The absence of consumer protection in the real estate industry was one of the main reasons our team started Realosophy. HomeBuyers are the most vulnerable party in the real estate transaction and yet they lacked their own space, a place to come and get educated about issues that matter.
Traditional real estate websites are more focused on getting your e-mail address than they are on educating you about things like fake multiple offers. The websites of provincial real estate authorities such as the Real Estate Council of Ontario (RECO) can be confusing at times, since they are geared to serve realtors rather than consumers.
To illustrate, let's examine how a visit to RECO’s website may leave a buyer feeling a tad alienated.
As you know, we at Realosophy are big advocates of Buyer Representation agreements (also called Buyer Agency agreements). We encourage HomeBuyers to sign a Representation agreement with their agent because if they don’t sign one, their agent is legally obligated to represent the best interests of the seller, not them.
RECO also talks about Representation agreements on their website, raising the following question: what if I don’t sign one? Interestingly, RECO doesn’t tell consumers that the HomeBuyer’s agent would be legally obligated to represent the best interests of the seller. Instead, they offer this:
The Code of Ethics clearly states that loyalty ultimately rests with the client and that a broker or salesperson must protect and promote the clients best interests.
Most buyers reading this would probably conclude at this point that even without a Representation agreement, the salesperson (a.k.a the agent) I'm working with is ultimately loyal to me, the client, and must protect and promote my best interests. So why sign on a dotted line?
It appears that a little information service start-up called Realosophy is diverging from the expert advice set-out by our provincial regulator RECO by insisting that buyers adhere to a stronger standard - so who's right?
Strictly speaking, both Realosophy and RECO are correct. To understand why, let’s examine the rest of RECO’s response:
However, the Code also requires that a broker or salesperson deal fairly, honestly and with integrity and provide conscientious service to all clients and customers. You can decide to be a customer, rather than a client, but should be aware that the obligations of the brokerage will differ.
Here is where things start to feel a little unfriendly to the average consumer. To most, the words 'customer' and 'client' are synonymous, but - as the last sentence above indicates - the words mean crucially different things in the real estate industry.
Generally speaking, a 'client' is someone who has signed and is represented under a Representation agreement with a brokerage, while a 'customer' is someone who has not signed a Representation agreement and is therefore not represented by a brokerage. Agents owe clients a number of fiduciary duties, including accountability, confidentiality, full disclosure and loyalty. A customer, on the other hand, is not owed the same duties - though they should be treated fairly, honestly and with integrity.
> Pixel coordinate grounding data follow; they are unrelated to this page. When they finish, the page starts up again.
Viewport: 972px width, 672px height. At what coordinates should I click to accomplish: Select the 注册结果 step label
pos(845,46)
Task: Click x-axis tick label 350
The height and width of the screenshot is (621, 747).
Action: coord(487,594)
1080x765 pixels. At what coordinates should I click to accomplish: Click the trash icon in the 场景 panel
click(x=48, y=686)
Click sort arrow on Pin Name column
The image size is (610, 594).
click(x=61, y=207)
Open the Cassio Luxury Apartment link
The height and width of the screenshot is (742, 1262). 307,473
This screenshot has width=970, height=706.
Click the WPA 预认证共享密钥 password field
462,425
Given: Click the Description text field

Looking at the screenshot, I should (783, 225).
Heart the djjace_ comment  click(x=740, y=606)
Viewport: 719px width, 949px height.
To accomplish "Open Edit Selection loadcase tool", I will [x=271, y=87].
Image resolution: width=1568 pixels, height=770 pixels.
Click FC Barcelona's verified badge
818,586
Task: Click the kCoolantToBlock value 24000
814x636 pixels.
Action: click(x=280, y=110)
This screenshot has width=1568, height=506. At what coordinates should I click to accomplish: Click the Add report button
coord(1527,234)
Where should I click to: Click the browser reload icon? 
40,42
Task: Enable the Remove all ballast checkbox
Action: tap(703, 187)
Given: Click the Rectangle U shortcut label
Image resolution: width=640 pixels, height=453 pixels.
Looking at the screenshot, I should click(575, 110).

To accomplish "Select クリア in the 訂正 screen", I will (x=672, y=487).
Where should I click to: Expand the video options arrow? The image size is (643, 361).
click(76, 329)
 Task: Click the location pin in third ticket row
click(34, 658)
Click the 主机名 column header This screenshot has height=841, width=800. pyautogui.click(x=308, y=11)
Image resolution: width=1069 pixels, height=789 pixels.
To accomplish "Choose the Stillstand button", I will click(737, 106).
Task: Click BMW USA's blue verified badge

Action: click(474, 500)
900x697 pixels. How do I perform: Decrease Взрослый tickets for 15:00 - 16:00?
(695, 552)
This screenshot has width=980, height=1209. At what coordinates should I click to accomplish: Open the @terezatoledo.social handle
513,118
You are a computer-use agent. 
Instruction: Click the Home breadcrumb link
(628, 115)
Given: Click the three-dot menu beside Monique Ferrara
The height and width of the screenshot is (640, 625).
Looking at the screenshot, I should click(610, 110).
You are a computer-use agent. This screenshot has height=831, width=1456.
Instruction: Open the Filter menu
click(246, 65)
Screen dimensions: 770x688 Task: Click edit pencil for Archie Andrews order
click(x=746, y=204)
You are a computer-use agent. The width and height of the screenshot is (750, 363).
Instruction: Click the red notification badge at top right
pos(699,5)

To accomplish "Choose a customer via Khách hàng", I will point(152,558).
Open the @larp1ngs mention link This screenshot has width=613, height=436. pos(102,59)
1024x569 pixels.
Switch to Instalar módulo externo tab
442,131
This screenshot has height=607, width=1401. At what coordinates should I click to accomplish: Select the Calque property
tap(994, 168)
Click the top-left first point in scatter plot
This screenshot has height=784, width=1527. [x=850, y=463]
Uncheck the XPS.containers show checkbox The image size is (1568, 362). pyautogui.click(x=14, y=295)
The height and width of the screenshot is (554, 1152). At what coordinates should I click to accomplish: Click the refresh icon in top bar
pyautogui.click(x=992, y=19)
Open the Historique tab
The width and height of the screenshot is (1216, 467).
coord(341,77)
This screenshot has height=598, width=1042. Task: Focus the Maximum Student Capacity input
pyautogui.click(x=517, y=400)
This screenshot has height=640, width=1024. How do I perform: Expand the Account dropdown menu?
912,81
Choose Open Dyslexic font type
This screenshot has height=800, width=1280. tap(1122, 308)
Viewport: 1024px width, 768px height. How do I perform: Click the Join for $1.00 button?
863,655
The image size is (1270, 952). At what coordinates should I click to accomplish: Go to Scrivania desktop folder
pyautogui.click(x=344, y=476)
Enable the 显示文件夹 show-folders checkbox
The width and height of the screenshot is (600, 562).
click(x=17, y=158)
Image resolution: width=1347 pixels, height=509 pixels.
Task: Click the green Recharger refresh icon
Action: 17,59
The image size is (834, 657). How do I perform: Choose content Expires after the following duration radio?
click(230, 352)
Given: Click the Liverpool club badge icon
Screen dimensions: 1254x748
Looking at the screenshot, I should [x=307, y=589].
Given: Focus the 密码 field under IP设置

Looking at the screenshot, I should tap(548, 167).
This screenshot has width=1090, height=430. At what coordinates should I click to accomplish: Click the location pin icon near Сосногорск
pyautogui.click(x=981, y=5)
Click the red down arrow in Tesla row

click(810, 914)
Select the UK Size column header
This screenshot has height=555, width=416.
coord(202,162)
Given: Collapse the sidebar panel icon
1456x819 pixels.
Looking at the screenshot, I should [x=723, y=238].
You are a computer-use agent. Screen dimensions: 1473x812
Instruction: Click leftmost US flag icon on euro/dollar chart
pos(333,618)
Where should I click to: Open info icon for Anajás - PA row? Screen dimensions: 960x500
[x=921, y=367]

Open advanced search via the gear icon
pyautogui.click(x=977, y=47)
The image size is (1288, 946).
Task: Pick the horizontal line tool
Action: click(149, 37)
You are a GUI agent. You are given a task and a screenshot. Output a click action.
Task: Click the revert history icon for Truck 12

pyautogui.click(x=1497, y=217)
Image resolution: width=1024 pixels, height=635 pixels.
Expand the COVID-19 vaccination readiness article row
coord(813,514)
A HomeBuyer working with a real estate agent without a Representation agreement is a customer of that agent, not a client. This means that the agent's client, for all intents and purposes, is the seller. In actuality, the seller is a client of the listing agent, so the buying agent in question ends up working as a sub-agent to the listing brokerage. In plain speak, this means that when it comes to agent loyalty, it's 2 for the seller, 0 for the buyer.
Prior to the mid 1990s, real estate agents working with HomeBuyers automatically worked for the seller as sub-agents for the listing brokerage. As soon as provincial law required agents to disclose who they worked for, it raised some uncomfortable questions. If agents were looking after HomeSellers, who was looking after HomeBuyers? And, in essence, the answer was nobody. Due to consumer activism, a new provincial law was soon enacted, enabling real estate agents to protect the interests of HomeBuyers throughout the real estate transaction. This type of relationship is referred to as a Buyer Agency or Buyer Representation.
Returning to RECO’s response, we see that the regulators are right when they say that even if HomeBuyers don’t sign a Representation agreement, the agent’s loyalty ultimately rests with the client. What isn't as clear is who the client is. Check-out our jargon-free, consumer-focused 'translation' of RECO's lingo, and "however" now takes on a whole new meaning.
What if I don’t sign a Representation Agreement?
The Code of Ethics clearly states that loyalty ultimately rests with the client and that a broker or salesperson must protect and promote their clients' best interests. If you have not signed a Representation agreement with your broker or salesperson, the seller becomes their client and they are obligated to protect and promote the best interests of the seller. However, the Code also requires that a broker or salesperson deal fairly, honestly and with integrity and provide conscientious service to all consumers. As a buyer, you can decide to be an unrepresented customer, rather than a client under a Representation agreement, but you should be aware that the obligations of the brokerage will differ. Customers do not enjoy the same rights as clients.
This - along with recent media reports about the threat of fake multiple offers in Ontario - is a clear sign that consumers need to educate themselves before entering into the real estate market and working with agents. To do this, HomeBuyers need to be able to turn to a different kind of place - one where honest, jargon-free insights are shared freely. We call that space Realosophy, and we invite you to call often.